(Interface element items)
···

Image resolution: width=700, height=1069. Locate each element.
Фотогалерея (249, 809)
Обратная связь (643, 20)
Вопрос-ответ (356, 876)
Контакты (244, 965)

···

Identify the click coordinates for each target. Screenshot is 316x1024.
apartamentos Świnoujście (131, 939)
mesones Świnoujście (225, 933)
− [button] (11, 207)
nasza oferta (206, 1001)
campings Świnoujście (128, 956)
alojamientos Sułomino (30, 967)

···

**WHAT NEEDS TO BE DONE**
Edit the items from the line containing "Identify the click" down through the line containing "alojamientos Sułomino (30, 967)" by swapping "mesones" for "hostales", leaving all else as is.

**ANSWER TO THE TASK**
Identify the click coordinates for each target. Screenshot is 316x1024.
apartamentos Świnoujście (131, 939)
hostales Świnoujście (225, 933)
− [button] (11, 207)
nasza oferta (206, 1001)
campings Świnoujście (128, 956)
alojamientos Sułomino (30, 967)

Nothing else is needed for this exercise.